Шесть пар глаз поворачиваются и смотрят на нее с нескрываемым облегчением. Они с энтузиазмом кивают. Хоакин, гордый своим статусом старшего, не смотрит на нее, но даже он кивает.
– Это неправильно, – укоризненно говорит Имоджен. – Ты учишь их думать, что они могут привередничать без каких-либо последствий.
Клэр кривится в ответ.
– Ладно, быстро, быстро! – говорит она. – Кто доест последним – тот мартышка!
Делая вид, что ищет мороженое, она подходит к Линде, стоящей у кухонного стола. Та уже нарядилась к ужину: облегающее платье, такое белое, что Клэр подозревает, что его обработали каким-то химикатом, чтобы оно светилось под ультрафиолетовым светом, комплект из платинового ожерелья, браслета и сережек – Джимми явно не бесплатно выписывает лекарства – и прозрачные мюли из пластика, которые демонстрируют каждую косточку на ее и без того костлявых ногах.

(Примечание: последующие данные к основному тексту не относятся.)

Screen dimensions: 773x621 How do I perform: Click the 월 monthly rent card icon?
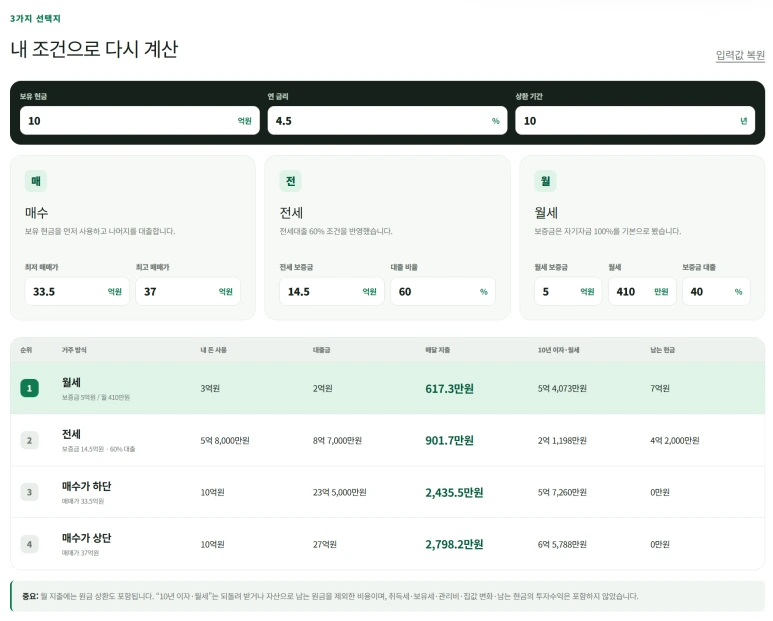click(x=545, y=181)
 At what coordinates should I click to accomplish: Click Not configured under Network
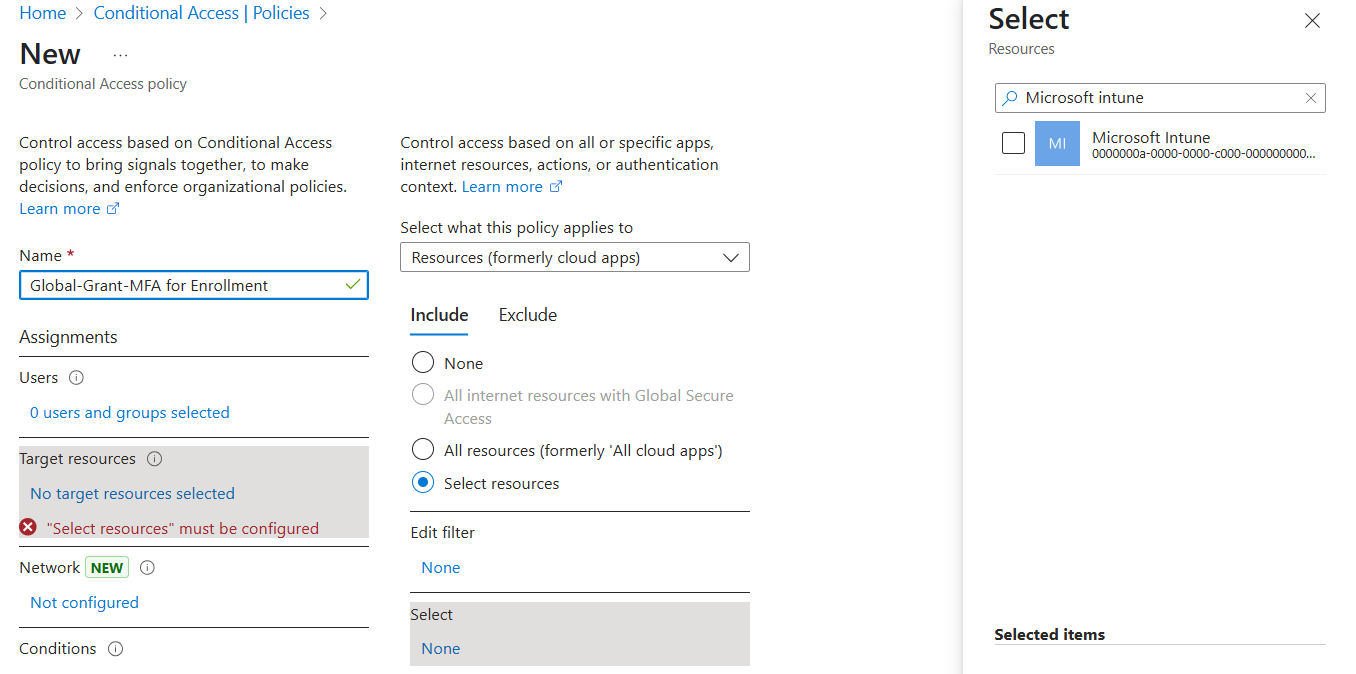click(84, 602)
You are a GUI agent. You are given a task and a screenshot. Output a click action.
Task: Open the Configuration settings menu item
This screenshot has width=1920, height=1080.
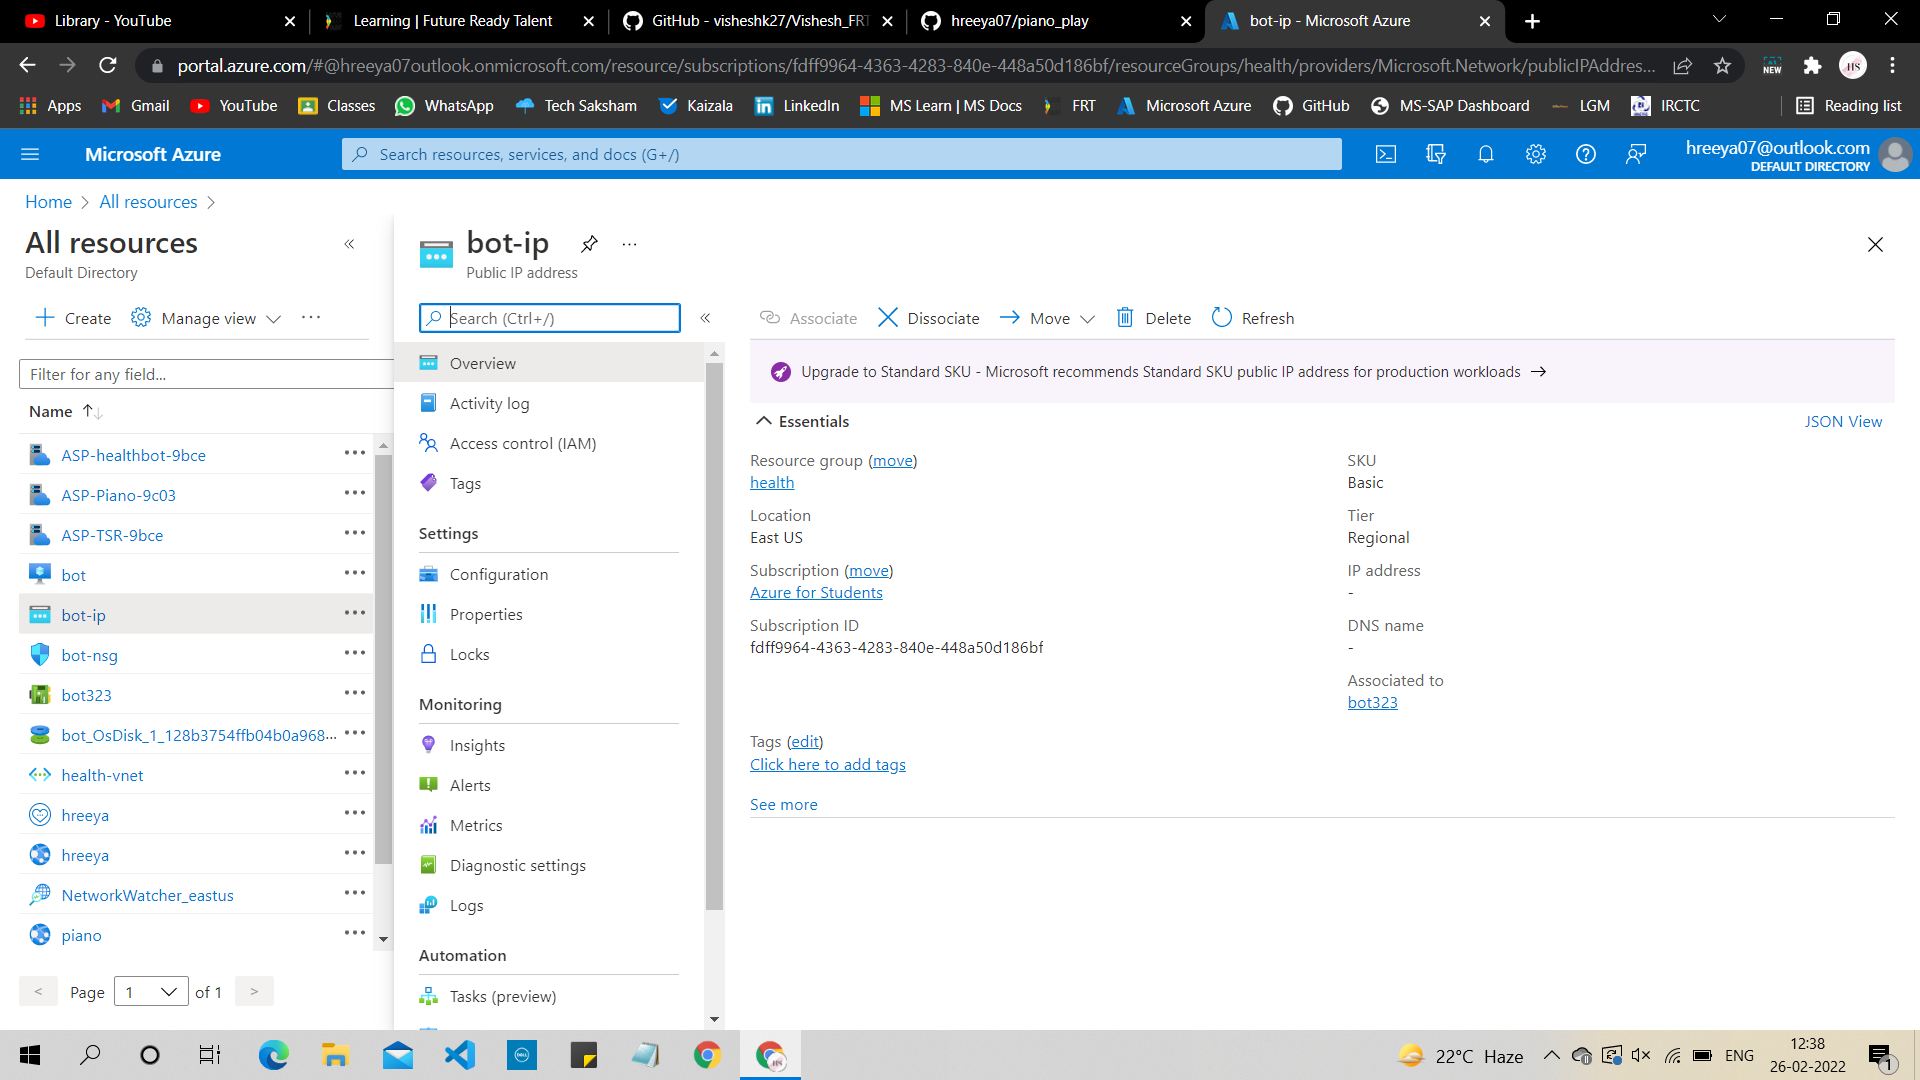pos(498,574)
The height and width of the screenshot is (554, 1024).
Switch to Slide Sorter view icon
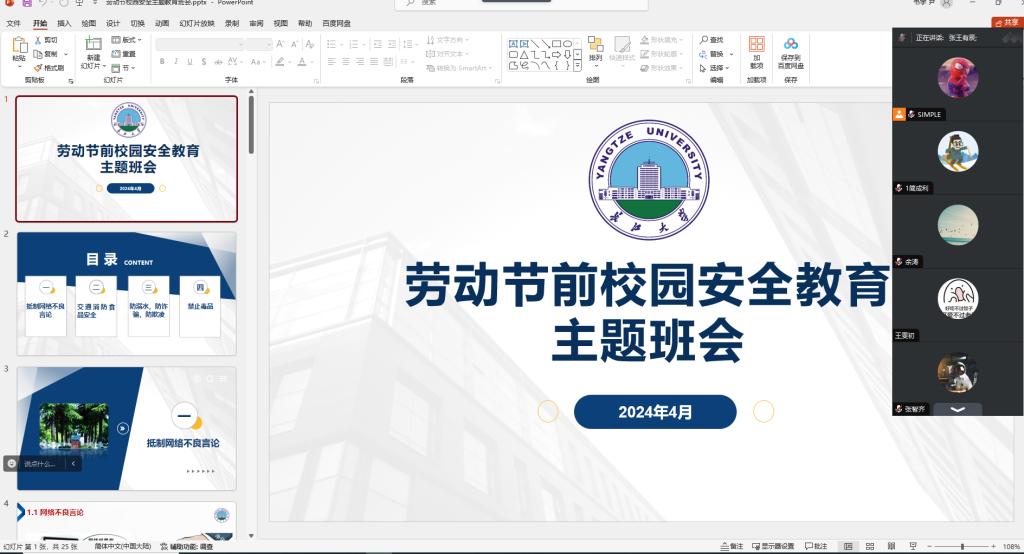pos(867,547)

Платье не оставляет простора воображению, и Клэр удовлетворенно отмечает, что, несмотря на очевидную привычку к спортзалу (Линда смуглая, и на ее лице уже заметны морщины от напряжения на силовых тренажерах), на верхней части бедер виден жирок. «Скоро Шон начнет его критиковать, – злобно думает Клэр, – и даже не стоит надеяться на обратное». Потому что она знает – хоть никто ей и не говорил, – что Линда трахается с ее мужем. Линда слишком приторно вежлива с ней, хотя они едва общались до прошлого вечера, и вчера, когда они приехали, Шон принес Линде бокал охлажденного шардоне, не спрашивая, чего она хочет.
Линда разложила на столешнице упаковку таблеток в блистере и маленькую синюю машинку для измельчения лекарств и аккуратно разрезает каждую таблетку пополам, затем еще раз пополам. «Четверть взрослой дозы для моих трехлеток? Да вы издеваетесь».
– Знаешь, это не обязательно, – тихо говорит Клэр. – Я собираюсь остаться с ними. Может, просто скажем, что дали им таблетки?
– Успокойся, детка. Мы так постоянно делаем, честное слово. Все нормально.